HOW TO COMPLETE THIS TASK = What you return must be an exact copy of the lines in the listing below between the line holding "You are a GUI" and the line holding "The image size is (956, 1015).", inclusive, and nothing more.

LISTED RECORDS =
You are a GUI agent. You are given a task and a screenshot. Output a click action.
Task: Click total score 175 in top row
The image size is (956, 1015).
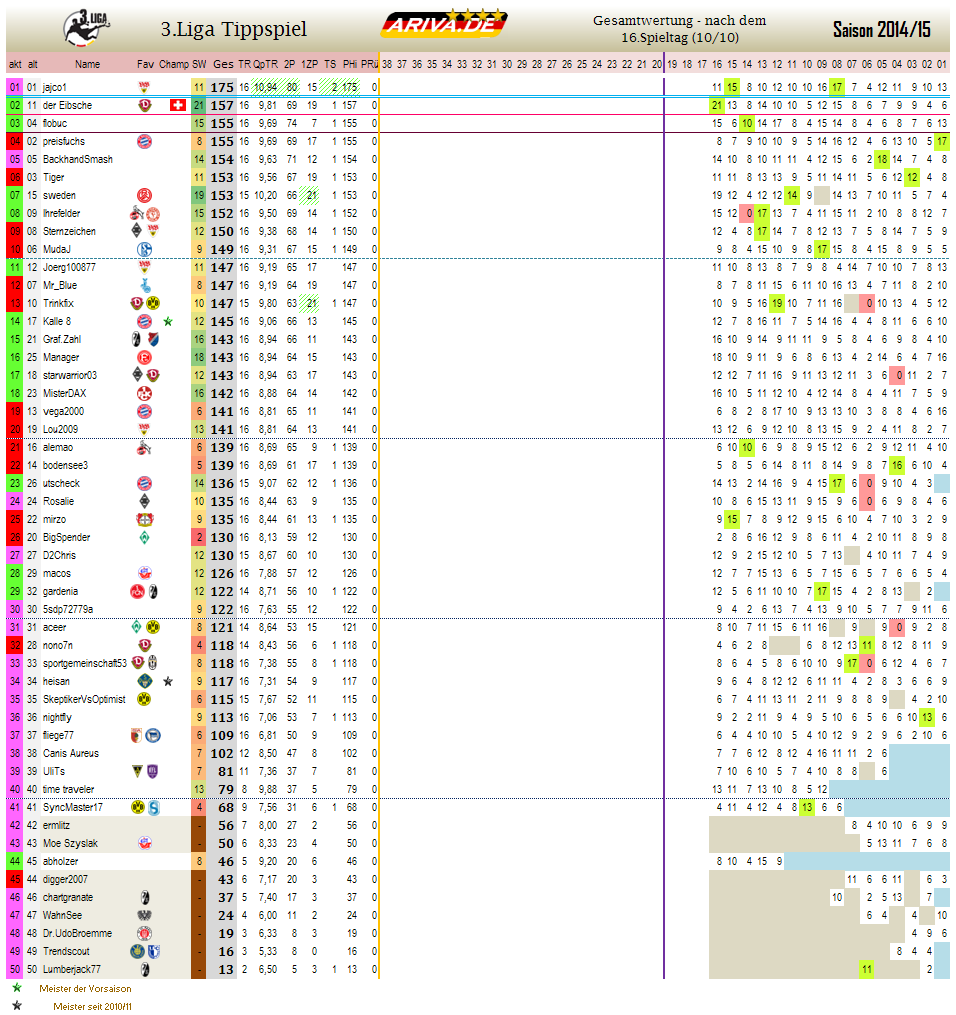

--

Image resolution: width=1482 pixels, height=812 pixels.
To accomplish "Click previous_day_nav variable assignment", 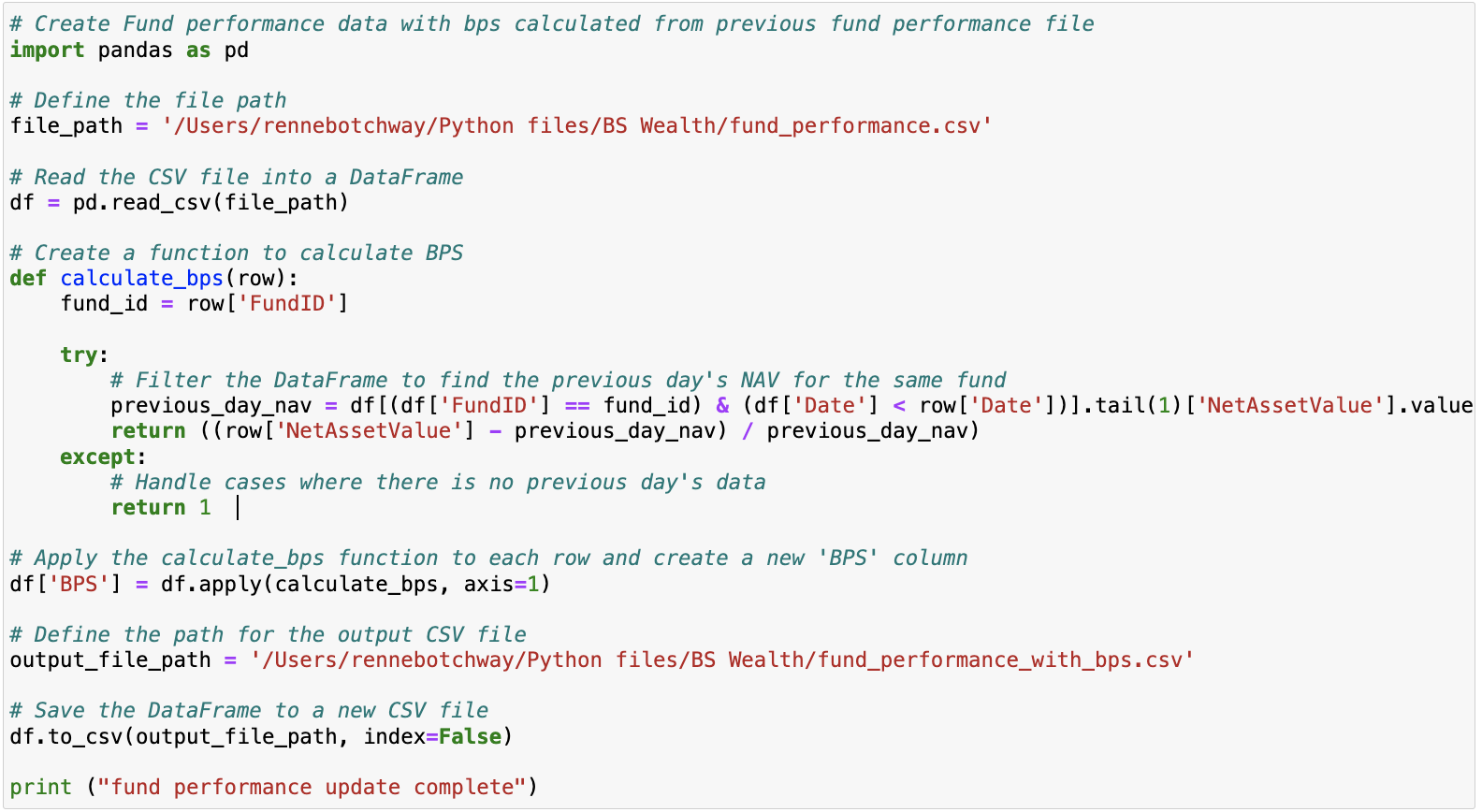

RESPONSE TO THIS TASK =
You are a GUI agent. You are given a task and a screenshot. Output a click action.
Task: Click total score 175 in top row
The image size is (956, 1015).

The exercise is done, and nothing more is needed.